19 de janeiro de 2012 | 03h08
As pedras. Disseram do naufrágio do Titanic em 1912 que ele simbolizou o fim tardio do século 19, com sua fé na tecnologia e no domínio do homem sobre a natureza. Se aquele magnífico navio adernado na costa da Itália simboliza alguma coisa é o fim de outra ilusão que ninguém esperava fosse acabar: a união europeia, o euro forte e os anos de euforia com o dinheiro farto. E ninguém viu as pedras.
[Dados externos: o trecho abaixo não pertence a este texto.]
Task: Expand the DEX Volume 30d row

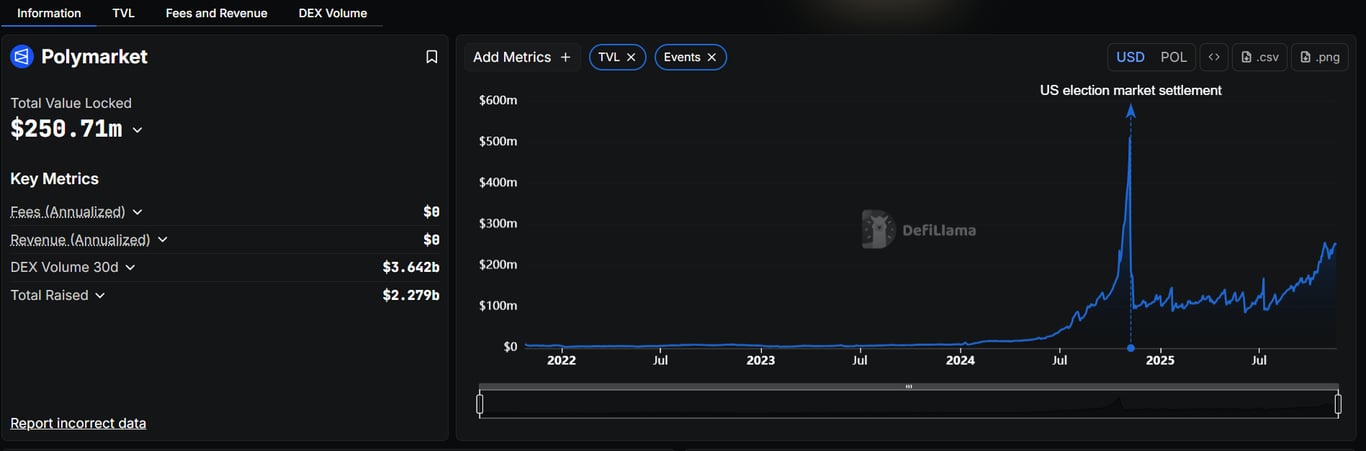Action: (x=130, y=267)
Errei. Há uma semana comentei aqui o fato de Mitt Romney, candidato a candidato republicano nas próximas eleições presidenciais americanas, ser da religião mórmon. Como sua Igreja permitia a poligamia, brinquei que ele teoricamente poderia chegar à Casa Branca com duas ou três primeiras-damas. Vários leitores escreveram para me corrigir. A poligamia ainda é praticada por um grupo dissidente de mórmons, que não é o do Romney, mas foi abolida pela Igreja oficial há mais de um século. Meu erro de mais de cem anos foi imperdoável, mas peço perdão assim mesmo. Não se repetirá. Gravarei com brasa na testa, para nunca mais esquecer: informe-se antes de dar palpite.
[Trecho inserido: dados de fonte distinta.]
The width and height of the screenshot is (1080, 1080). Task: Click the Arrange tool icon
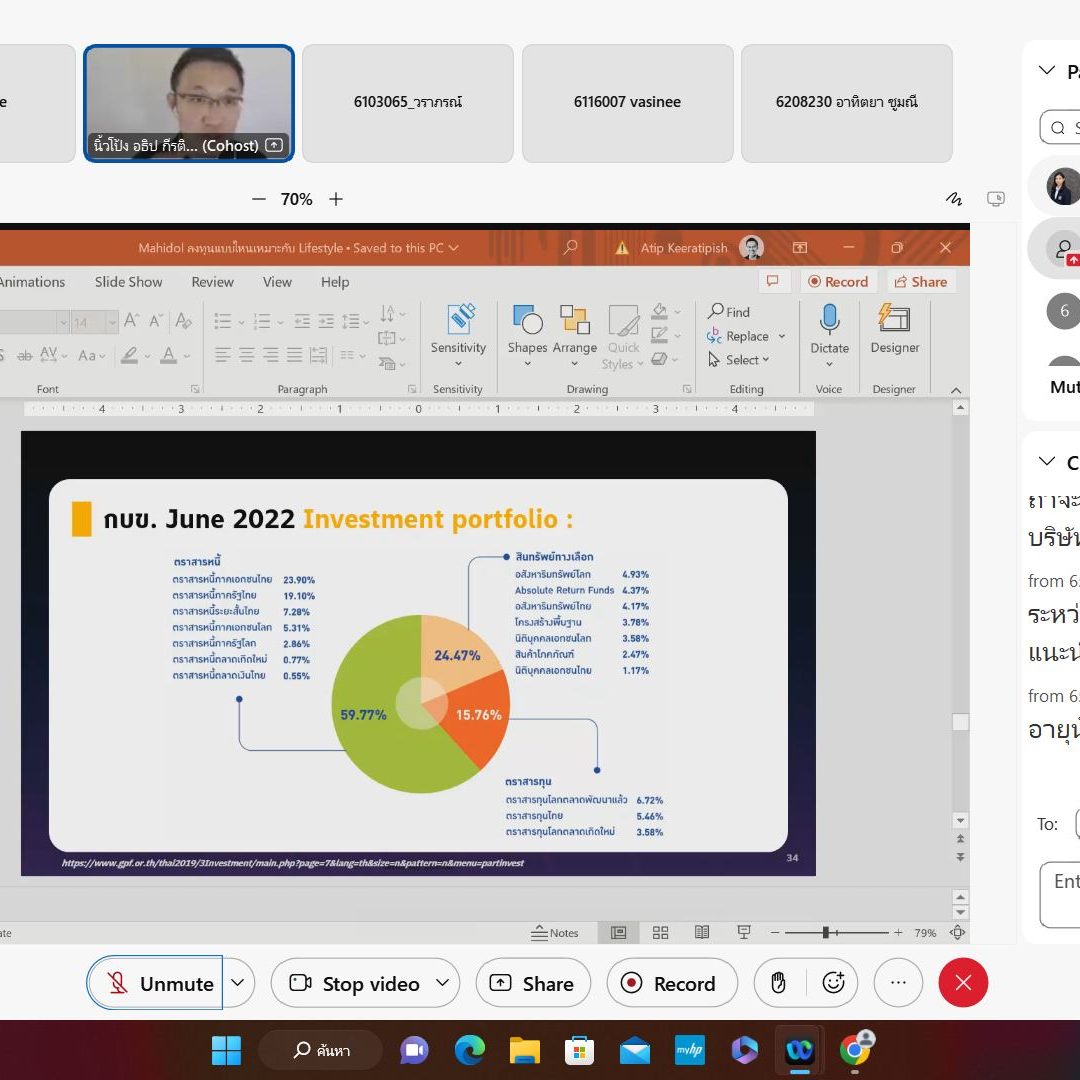pyautogui.click(x=575, y=321)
Na mesma crônica eu disse que a religião de cada um só interessa a cada um e que nenhuma religião, por mais que se considere a única verdadeira, tem uma explicação melhor do que outra para os mistérios da vida e da morte. Mas o respeito ao direito do outro de acreditar no que bem entender não exclui um exame secular da sua crença, ou do que ele precisa aceitar para aceitá-la. Não é julgamento, é curiosidade intelectual. Todas as religiões têm origens sobrenaturais e exigem de seus fiéis diferentes graus de suspensão de descrença, em alguns casos espantosos, e por isso mesmo fascinantes. Ou assustadores, quando levam ao fanatismo e à intolerância. O que, obviamente, não é o caso da Igreja mórmon.
E quem garante que a crença mais estranha de todas não seja o ateísmo, que nem explica os mistérios nem conforta os espíritos?